I was quietly mulling this new information over when they all woke up. Screaming.
To be honest, I'm not sure how I survived. One moment the room was silent, and I was getting the beginnings of a Very Bad Feeling, the next it was full of shrieking people with tentacles coming out of their stomachs, trying to tear me apart.
My awareness narrowed into a single second.
Thank God for automatic pistols and dum-dum bullets. Ken bought it first as I shot him through the eye, his head blooming like a liquid rose. The others didn't even slow down. I took down another three with headshots and was desperately fumbling for my extra clip, when one of them stumbled against the heater and I had my big idea. I shot two more, then took off running for the window, a human missile propelled by sheer desperate terror.
Using the heater as a launch pad I hurled myself over the heads of the crowd and dived through the old boards across the window, punching through them like they were cardboard. My leap took me over the handkerchief sized front garden and I landed hard in the street outside. My left knee cracked against the concrete and pain ran up my leg like lightning. Ignoring it as best I could I rolled to my feet, in time to see the whole wailing horde turn and charge me. With hands that suddenly seemed two sizes too big, I dropped the empty clip from my pistol and slammed in the new one. I steadied my arm, and pumped five shots into the crowd.
I didn't hit one of those things, but then I wasn't aiming for them.

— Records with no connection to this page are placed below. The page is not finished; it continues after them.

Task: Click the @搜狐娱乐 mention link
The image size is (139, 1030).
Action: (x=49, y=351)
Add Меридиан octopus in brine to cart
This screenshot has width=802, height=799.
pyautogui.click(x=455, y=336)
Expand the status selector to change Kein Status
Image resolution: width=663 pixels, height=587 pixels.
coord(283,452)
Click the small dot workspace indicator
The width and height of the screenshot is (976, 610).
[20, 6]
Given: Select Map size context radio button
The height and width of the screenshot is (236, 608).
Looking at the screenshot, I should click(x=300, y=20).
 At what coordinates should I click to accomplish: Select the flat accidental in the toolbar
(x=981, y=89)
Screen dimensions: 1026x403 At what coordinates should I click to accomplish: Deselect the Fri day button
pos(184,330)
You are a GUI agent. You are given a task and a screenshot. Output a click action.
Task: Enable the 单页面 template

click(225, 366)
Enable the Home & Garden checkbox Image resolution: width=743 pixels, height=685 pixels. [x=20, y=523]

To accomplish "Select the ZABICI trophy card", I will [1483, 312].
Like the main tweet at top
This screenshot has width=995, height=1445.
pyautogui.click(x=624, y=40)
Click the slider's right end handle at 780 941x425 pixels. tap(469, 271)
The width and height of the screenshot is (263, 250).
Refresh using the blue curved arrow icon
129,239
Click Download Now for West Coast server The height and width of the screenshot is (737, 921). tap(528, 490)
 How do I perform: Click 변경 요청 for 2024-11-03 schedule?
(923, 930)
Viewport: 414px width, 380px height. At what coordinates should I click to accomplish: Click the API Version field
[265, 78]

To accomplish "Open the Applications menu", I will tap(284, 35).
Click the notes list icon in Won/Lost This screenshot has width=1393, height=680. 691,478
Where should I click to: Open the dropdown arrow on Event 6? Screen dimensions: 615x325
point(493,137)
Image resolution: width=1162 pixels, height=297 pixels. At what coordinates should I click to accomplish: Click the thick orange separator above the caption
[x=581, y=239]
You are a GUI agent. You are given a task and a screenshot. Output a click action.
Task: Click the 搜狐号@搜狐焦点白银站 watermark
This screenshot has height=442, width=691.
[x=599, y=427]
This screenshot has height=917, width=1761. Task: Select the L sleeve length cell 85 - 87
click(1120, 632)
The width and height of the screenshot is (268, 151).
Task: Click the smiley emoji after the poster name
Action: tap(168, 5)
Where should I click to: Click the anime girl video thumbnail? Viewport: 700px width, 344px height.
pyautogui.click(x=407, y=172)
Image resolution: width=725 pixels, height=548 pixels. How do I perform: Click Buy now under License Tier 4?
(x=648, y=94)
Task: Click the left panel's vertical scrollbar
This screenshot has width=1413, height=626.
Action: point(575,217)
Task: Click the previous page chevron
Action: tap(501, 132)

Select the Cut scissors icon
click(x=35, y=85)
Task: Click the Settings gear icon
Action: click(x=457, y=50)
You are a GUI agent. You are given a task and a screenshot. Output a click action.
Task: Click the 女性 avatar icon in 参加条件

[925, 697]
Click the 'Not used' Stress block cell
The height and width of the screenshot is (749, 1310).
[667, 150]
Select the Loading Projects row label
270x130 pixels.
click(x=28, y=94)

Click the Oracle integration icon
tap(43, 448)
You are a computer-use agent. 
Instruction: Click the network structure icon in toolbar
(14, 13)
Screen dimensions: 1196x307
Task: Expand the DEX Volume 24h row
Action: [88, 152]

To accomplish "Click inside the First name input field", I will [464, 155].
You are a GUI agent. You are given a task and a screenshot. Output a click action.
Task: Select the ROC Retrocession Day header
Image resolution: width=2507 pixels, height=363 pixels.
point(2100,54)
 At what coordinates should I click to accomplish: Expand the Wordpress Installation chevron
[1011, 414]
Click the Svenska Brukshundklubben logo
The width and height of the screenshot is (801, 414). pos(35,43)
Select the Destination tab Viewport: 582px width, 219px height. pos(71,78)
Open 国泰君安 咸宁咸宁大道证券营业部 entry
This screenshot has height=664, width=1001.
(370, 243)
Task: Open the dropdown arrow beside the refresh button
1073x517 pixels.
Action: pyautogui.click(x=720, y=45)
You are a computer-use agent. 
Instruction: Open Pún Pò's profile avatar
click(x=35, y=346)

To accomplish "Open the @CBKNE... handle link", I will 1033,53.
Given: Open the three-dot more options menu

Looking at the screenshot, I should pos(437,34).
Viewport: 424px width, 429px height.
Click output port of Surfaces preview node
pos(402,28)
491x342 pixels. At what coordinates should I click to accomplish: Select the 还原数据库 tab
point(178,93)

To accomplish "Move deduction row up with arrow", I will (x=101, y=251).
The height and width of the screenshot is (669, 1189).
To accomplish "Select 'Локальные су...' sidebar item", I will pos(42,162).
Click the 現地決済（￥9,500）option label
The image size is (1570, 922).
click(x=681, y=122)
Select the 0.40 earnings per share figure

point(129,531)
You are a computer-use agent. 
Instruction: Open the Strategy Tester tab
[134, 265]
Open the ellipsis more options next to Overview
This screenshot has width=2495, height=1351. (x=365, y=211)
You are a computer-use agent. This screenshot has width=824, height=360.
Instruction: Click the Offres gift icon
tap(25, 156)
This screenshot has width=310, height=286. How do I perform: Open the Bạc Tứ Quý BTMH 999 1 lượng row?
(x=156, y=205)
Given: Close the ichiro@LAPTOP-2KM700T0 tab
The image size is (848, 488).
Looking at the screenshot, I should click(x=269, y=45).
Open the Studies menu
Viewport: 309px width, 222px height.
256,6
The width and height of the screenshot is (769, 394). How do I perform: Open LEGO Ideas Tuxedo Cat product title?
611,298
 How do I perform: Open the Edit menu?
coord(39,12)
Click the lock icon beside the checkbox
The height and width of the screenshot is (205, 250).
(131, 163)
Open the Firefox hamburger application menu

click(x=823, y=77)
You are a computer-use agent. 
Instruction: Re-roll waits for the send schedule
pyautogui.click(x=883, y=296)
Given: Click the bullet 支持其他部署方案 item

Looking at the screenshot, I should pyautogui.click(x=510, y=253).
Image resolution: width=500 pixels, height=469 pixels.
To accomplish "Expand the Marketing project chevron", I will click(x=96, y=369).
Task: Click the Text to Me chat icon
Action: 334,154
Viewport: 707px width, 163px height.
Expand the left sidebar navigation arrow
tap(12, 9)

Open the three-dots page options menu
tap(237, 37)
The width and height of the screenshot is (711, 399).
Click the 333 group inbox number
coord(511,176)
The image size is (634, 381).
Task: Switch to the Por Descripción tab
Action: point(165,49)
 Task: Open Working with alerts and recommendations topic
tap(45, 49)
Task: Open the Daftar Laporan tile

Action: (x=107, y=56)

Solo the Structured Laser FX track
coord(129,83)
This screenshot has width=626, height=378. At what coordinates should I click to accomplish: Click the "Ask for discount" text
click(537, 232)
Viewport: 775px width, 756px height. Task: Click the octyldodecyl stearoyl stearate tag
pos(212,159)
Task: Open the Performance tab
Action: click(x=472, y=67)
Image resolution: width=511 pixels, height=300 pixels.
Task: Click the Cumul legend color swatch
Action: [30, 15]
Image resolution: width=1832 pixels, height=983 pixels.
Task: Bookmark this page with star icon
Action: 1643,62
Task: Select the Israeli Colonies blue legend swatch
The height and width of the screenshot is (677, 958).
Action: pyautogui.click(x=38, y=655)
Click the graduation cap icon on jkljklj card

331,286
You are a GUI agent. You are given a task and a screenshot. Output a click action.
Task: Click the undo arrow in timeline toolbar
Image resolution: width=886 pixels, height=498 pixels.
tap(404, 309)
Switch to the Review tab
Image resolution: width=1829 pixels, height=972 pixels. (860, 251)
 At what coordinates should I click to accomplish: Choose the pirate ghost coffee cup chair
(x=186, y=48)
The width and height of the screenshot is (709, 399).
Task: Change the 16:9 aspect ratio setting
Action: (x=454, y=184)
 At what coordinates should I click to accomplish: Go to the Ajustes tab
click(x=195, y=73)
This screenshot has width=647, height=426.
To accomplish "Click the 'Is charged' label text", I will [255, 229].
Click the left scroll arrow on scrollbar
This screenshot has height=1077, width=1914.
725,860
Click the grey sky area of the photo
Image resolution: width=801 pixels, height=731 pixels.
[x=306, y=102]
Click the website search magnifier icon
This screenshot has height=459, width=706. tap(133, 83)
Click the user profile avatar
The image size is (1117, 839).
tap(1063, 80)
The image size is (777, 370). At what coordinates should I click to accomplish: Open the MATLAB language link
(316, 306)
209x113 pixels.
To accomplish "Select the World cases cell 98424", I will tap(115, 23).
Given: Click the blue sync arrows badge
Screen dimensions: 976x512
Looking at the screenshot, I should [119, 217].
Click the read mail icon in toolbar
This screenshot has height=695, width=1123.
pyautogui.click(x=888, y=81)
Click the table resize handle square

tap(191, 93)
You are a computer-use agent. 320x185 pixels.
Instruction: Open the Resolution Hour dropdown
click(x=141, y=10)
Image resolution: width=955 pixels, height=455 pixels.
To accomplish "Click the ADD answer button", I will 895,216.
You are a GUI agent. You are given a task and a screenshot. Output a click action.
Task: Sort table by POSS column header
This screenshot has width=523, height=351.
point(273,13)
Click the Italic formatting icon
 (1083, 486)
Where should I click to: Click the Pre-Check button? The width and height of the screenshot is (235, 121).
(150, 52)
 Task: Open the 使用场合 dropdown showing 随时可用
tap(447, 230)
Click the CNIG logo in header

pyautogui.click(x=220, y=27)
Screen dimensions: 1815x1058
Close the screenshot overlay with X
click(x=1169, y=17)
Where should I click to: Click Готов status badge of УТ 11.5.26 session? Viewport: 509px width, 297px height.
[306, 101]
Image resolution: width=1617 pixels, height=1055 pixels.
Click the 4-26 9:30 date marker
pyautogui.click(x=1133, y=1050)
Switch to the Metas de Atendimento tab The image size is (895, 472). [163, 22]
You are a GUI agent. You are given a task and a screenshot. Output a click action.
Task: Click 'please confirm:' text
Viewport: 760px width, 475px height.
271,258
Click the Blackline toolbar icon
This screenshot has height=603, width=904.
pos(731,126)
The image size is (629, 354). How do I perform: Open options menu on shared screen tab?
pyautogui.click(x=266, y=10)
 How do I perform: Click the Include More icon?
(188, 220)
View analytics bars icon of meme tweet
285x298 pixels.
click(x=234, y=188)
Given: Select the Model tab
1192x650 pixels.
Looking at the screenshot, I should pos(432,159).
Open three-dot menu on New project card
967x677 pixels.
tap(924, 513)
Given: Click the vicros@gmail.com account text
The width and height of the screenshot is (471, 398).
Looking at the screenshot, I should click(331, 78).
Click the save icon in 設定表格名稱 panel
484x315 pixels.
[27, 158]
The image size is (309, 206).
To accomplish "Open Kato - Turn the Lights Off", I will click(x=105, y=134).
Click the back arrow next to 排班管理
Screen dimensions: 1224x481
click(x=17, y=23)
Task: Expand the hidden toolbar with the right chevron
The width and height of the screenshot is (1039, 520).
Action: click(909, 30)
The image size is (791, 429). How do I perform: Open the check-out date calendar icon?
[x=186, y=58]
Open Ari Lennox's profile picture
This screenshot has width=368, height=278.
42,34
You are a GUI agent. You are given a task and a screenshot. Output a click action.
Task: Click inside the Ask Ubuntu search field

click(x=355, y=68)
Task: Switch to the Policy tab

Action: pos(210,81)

When the gas canister for the heater blew, it incinerated almost everything in the room. The wave of heat and sound knocked me into the middle of the road, despite the fact I had ducked behind an abandoned car. The creatures that weren't instantly turned into crisp bread I dealt with easily, walking amongst the smouldering bodies and delivering single shots to the head while they mewled and bubbled like drowning cats. The corpses in the house sizzled like frying bacon, and there was the smell of cooked mushrooms in the air.
It didn't take long for the Fire Brigade to turn up, but by that time I was gone. I was pissed off that I hadn't managed to get a body away with me for study, but then, I'm no scientist. And besides, the bodies on the street had already started to decompose. Even if I had managed to drag one away, by the time I'd have got it to a lab there would have been nothing left but a big stain and a nasty smell.
After a few hours sleep and several large drinks, I got in touch with Barbie. The expectation in her voice was almost too much. How do you tell someone her husband was a monster? In the end I told her that I'd been unsuccessful, that Ken had vanished like so many men do every year. I advised her to get on with her life and move on.
She cried. I made a mental note to talk to a few of the guys on the force who would still talk to me, and see if we couldn't label the next faceless body that turned up in the river as Ken. She'd get some closure and maybe his insurance would pay up. It was the least I could do.
I don't know what really happened to Ken. Did that thing kill him? Consume his fluids, rape his mind and assume his identity? Or was Ken always a monster, hiding amongst humanity until his mission was complete and he was ready or mature enough to join his own kind? I guess I'll never know for sure.
But for the sake of his kids, I hope my nightmares are wrong.